Terroir is dead. Long live “origin beer.”

From Zach Fowle for Draft

“Beer used to be a function of place because you didn’t have mass transportation. Beer was a local product because it had to be. Today, you’ve lost any sense of origin.”

We begin with a question oft-pondered among brewers and thoughtful drinkers: What is terroir as it relates to beer? The word has long been used in winemaking to describe the influence of environmental factors like soil composition and climate on the grapes, and its meaning has since been broadened to encompass a variety of other agricultural goods. But what is it, really?

“Terroir is this elusive thread that follows you in a source-driven product,” says Nile Zacherle, head brewer at Mad Fritz in St. Helena, California. “If you’re buying chocolate from Ecuador or coffee from Madagascar, you’re going to see some flavor profiles that are super specific to those soils and climates.”

## TASK TO COMPLETE:
Reproduce everything from "Terroir is dead." down to "is it, really?" in the article on beer and terroir, switching "winemaking" to "viticulture".

## RECORD EXTRACTS:

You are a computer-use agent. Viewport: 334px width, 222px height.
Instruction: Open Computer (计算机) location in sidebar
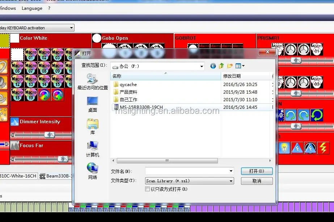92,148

...

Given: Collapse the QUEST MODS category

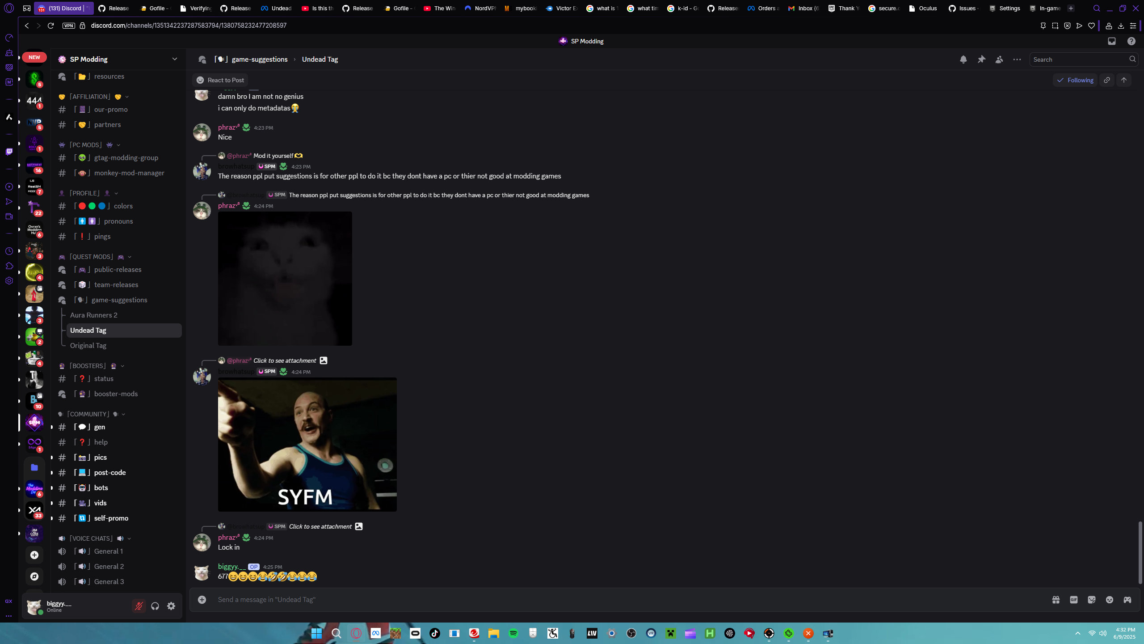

## EXERCISE SOLUTION:
Terroir is dead. Long live “origin beer.”

From Zach Fowle for Draft

“Beer used to be a function of place because you didn’t have mass transportation. Beer was a local product because it had to be. Today, you’ve lost any sense of origin.”

We begin with a question oft-pondered among brewers and thoughtful drinkers: What is terroir as it relates to beer? The word has long been used in viticulture to describe the influence of environmental factors like soil composition and climate on the grapes, and its meaning has since been broadened to encompass a variety of other agricultural goods. But what is it, really?